As a Singaporean, our sense of scale can be pretty skewed, thanks to our island’s small size (about 50km by 27km). While motorists in other countries can easily spend an hour each way commuting to work, some Singaporeans can consider a 20km commute a chore, and find a drive up to KL (about 350km) absolutely intimidating.
Consider for a moment though, driving 870km daily. That’s just slightly longer than the distance from Singapore’s Tuas Checkpoint to the Malaysia/Thailand border along the North South Highway (820km).
That’s the average distance a Hyundai Elantra owner in the States has covered every day for the past five years. As a result, Ms Farrah Haines, a delivery driver from Kansas, has recently crossed the 1 million mile mark (1.6 million km) in her car, which was purchased only in 2013.
Where Singapore’s average annual mileage is around 12,000km, and most cars get scrapped after their 10 years of COE at between 120,000 to 150,000km, Ms Haines has driven her Elantra 320,000km each year. In comparison, the distance between Earth and the moon is 384,000km.

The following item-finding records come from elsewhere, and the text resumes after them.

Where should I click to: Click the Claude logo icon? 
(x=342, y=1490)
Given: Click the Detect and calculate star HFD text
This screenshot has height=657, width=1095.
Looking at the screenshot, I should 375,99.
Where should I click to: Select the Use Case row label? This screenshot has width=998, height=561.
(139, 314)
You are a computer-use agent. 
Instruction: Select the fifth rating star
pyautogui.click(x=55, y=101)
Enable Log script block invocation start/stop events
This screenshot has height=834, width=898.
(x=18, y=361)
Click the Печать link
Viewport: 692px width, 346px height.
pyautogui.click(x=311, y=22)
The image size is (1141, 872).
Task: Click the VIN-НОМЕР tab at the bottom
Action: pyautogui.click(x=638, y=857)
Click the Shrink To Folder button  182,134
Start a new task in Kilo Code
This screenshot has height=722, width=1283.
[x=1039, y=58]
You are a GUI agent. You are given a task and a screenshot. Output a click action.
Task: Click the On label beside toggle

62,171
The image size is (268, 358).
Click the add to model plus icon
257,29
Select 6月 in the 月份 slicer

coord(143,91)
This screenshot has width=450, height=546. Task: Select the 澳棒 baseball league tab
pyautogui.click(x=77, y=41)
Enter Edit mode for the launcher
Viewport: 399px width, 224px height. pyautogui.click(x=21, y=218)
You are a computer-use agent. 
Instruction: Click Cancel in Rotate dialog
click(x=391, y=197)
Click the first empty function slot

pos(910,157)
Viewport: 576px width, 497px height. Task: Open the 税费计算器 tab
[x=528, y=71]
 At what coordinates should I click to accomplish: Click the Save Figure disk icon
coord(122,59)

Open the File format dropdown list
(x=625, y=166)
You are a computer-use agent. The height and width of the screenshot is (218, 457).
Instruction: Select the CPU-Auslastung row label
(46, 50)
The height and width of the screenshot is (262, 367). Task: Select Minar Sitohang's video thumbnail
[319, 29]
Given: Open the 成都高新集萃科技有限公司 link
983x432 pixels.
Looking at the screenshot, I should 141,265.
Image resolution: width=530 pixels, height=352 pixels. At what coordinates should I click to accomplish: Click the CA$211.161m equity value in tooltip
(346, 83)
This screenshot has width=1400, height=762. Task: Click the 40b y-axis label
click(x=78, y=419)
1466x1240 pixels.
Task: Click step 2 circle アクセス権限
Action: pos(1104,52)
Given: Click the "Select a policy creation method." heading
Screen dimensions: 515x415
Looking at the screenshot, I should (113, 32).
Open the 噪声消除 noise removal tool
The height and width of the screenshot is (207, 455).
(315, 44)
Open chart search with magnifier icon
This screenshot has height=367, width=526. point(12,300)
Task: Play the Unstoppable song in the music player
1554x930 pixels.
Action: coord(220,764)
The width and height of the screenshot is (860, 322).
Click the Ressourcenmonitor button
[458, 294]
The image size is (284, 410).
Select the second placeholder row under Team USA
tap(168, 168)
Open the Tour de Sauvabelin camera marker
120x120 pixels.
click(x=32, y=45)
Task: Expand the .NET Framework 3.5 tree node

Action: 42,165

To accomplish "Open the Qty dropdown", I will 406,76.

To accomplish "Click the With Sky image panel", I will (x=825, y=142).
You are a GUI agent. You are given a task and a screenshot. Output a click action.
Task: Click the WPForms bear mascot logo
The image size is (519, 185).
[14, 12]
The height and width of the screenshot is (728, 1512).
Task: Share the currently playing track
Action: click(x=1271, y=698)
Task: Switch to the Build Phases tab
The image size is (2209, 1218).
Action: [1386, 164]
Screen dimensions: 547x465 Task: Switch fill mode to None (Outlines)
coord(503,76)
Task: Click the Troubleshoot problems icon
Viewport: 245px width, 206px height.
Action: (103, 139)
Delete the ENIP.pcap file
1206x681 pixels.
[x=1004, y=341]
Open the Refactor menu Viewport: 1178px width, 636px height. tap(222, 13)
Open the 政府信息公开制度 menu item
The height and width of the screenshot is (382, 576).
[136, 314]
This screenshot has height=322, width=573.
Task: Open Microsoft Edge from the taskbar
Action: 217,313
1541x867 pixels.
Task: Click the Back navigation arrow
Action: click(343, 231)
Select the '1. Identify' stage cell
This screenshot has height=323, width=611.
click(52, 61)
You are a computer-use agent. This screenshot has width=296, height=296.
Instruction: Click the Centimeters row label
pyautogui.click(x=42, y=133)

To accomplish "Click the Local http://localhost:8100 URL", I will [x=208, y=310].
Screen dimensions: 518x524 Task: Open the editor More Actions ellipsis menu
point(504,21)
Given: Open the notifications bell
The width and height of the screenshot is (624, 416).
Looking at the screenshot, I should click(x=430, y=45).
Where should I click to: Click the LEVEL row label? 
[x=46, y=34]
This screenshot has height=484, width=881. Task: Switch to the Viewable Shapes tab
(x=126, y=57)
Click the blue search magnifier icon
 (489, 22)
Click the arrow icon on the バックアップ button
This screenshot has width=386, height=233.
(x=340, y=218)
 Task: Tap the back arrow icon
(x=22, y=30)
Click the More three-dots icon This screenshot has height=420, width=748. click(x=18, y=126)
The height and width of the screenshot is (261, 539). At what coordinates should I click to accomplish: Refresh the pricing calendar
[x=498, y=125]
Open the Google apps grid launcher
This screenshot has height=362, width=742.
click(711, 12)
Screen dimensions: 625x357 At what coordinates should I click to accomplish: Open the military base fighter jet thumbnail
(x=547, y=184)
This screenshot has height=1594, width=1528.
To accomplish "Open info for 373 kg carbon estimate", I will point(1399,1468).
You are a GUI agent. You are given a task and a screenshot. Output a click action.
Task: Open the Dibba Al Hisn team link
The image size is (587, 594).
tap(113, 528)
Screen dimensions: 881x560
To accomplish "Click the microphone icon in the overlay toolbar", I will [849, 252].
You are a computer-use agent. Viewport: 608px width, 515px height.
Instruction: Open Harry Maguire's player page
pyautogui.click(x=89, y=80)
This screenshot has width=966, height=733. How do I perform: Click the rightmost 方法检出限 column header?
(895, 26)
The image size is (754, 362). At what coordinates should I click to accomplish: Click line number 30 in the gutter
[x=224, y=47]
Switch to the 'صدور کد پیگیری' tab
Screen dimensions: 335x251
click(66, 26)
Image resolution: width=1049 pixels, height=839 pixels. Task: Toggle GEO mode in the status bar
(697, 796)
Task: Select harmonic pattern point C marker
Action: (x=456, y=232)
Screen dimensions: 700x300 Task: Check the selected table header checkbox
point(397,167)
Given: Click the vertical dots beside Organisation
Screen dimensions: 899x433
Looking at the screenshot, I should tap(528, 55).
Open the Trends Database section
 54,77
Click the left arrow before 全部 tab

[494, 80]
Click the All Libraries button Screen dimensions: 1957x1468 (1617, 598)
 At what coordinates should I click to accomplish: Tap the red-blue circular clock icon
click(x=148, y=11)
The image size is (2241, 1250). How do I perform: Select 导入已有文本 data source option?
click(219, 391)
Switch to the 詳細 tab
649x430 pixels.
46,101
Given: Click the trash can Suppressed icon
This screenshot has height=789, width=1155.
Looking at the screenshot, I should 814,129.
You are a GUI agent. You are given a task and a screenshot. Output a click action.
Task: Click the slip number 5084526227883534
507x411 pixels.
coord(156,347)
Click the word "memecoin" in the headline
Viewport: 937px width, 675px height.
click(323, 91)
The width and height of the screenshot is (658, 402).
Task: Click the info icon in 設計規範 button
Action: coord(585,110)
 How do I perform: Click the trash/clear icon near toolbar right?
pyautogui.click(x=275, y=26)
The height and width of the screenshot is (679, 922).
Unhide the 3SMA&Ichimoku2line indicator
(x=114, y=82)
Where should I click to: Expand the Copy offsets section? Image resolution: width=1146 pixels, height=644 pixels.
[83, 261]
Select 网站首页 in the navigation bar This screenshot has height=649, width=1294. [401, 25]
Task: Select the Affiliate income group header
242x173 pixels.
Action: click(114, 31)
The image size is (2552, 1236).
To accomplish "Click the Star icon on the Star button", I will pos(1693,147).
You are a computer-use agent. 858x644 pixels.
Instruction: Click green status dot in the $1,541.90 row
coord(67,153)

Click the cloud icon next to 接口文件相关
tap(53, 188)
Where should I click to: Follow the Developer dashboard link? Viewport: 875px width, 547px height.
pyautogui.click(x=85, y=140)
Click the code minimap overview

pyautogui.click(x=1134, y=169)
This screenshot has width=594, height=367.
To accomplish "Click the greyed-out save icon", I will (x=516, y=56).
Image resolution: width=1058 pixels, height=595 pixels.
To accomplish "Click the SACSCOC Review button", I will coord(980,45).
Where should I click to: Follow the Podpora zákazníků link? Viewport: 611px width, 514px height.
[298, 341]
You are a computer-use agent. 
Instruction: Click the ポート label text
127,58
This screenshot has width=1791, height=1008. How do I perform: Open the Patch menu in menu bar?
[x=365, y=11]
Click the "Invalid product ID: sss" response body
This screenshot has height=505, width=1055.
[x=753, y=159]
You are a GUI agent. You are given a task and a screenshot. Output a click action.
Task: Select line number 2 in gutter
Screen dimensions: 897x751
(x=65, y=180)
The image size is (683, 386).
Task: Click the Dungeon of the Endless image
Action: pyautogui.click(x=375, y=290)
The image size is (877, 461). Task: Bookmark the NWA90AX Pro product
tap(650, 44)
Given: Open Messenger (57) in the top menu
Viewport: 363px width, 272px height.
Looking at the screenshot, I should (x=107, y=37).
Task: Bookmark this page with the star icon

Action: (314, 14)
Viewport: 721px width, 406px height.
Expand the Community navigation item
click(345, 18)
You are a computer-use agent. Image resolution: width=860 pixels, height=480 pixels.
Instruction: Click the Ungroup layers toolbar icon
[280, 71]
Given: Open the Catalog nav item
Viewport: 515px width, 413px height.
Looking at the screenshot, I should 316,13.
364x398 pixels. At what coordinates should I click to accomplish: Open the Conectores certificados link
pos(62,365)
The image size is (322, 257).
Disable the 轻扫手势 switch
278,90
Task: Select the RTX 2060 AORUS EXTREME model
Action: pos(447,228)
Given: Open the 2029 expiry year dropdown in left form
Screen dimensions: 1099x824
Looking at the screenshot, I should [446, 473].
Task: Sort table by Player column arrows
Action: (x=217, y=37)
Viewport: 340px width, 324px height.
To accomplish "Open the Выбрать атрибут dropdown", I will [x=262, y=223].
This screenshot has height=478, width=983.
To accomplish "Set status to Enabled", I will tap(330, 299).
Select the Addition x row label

Even Hyundai couldn’t believe it initially, running multiple tests to validate her odometer reading. Product engineers inspected her engine casting numbers, service records, wire harness, and engine mounts, while Hyundai service and system engineers also reviewed her mileage records for her two jobs.
To commemorate this astonishing achievement, Hyundai Motor America crafted a special Million Mile Emblem to be stuck on the car’s odometer (since it can only read up to six figures), and also presented her with a brand-new 2019 Elantra.